Bad news for Florida: The sunshine state has the worst cybersecurity practices among consumers, leading to workplaces especially vulnerable to breaches.
That’s according to Webroot, which revealed the top five riskiest states when it comes to cybersecurity practices. Issued in conjunction with Ponemon Research, the report details residents’ level of readiness to prevent, detect and respond to cyberattacks such as ransomware, phishing and identity theft.
After surveying more than 4,000 individuals in the United States about their cybersecurity knowledge and internet safety practices, Webroot found that Florida ranks as the riskiest state. Coming in second was Wyoming, followed by Montana, New Mexico and Illinois.
Charles Tomeo, Webroot’s vice president of worldwide business sales, tells us the report underscores that most people aren’t practicing good cyber hygiene at home, which can easily translate into poor cybersecurity practices in the workplace.
“Poor cyber hygiene at work can result in data breaches or ransomware infections, costing businesses money, hours of downtime and negative impact to their reputation,” he said. “It’s clear from this data that MSPs delivering security services are more important than ever to keep businesses safe.”
On the flipside, the safest state is New Hampshire, followed by Massachusetts, Utah, Rhode Island and Minnesota.
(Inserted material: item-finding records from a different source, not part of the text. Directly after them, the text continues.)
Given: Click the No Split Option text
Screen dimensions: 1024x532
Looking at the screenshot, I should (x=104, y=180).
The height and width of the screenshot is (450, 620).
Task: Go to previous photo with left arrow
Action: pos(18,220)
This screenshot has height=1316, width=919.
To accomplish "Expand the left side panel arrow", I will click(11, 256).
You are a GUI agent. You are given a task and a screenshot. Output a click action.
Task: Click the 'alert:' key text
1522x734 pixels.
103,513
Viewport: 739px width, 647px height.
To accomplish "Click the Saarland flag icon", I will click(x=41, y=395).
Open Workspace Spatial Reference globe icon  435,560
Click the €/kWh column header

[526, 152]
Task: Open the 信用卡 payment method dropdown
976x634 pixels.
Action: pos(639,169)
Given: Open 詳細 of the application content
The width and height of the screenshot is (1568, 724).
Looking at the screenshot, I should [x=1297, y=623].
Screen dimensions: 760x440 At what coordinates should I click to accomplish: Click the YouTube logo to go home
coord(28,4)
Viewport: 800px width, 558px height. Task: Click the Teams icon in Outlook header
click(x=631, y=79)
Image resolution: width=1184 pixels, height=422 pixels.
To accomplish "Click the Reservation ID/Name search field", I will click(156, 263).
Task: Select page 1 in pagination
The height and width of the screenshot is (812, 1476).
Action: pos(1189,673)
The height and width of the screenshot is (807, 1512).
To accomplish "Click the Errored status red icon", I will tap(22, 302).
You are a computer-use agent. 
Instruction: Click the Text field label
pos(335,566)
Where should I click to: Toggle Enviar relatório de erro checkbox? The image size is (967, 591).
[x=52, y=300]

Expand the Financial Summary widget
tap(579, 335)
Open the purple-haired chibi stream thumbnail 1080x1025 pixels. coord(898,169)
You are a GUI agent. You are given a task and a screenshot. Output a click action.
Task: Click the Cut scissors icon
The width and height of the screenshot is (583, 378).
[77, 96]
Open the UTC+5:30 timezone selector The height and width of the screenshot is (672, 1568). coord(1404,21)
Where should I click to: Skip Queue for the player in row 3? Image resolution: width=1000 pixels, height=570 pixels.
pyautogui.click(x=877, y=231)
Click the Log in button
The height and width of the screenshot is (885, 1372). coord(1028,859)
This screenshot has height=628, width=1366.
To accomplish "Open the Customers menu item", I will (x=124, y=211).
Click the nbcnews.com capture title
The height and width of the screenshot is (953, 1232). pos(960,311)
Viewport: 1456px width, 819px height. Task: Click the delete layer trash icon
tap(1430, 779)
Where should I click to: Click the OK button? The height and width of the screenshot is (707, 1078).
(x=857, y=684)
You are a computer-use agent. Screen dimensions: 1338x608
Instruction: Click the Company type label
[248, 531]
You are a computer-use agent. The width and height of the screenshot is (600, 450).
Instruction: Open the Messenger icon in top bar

Despite some of the largest data breaches in history occurring last year, such as the Equifax breach that disclosed the financial information of more than 145.5 million Americans, this report illustrates that many U.S. residents still fully don’t understand the risks they face online.
“To me, the most surprising thing is that over 50 percent of Americans don’t use antivirus, which is shocking given the sheer number of threats that are out there today,” Tomeo said. “Threats like ransomware can be particularly devastating to users without data backups. Using a reputable antivirus solution is one of the easiest things you can do to protect yourselves from a variety of nasty cyber threats.”
Some 72 percent of Floridians reported sharing passwords or other access credentials with others. In comparison, 53 percent of respondents in New Hampshire claimed that they never share passwords with others.
Overall, less than one in four Americans regularly monitors bank and credit-card statements, blocks pop-ups, updates online account passwords and takes precautions before clicking on an email — all of which are factors that would increase online security, Webroot says.
With Florida leading the pack as the riskiest state, many might think age plays a significant role in determining risk; however, 75 percent of respondents 30 and under were found to have a higher level of cyber riskiness than older respondents, according to the report.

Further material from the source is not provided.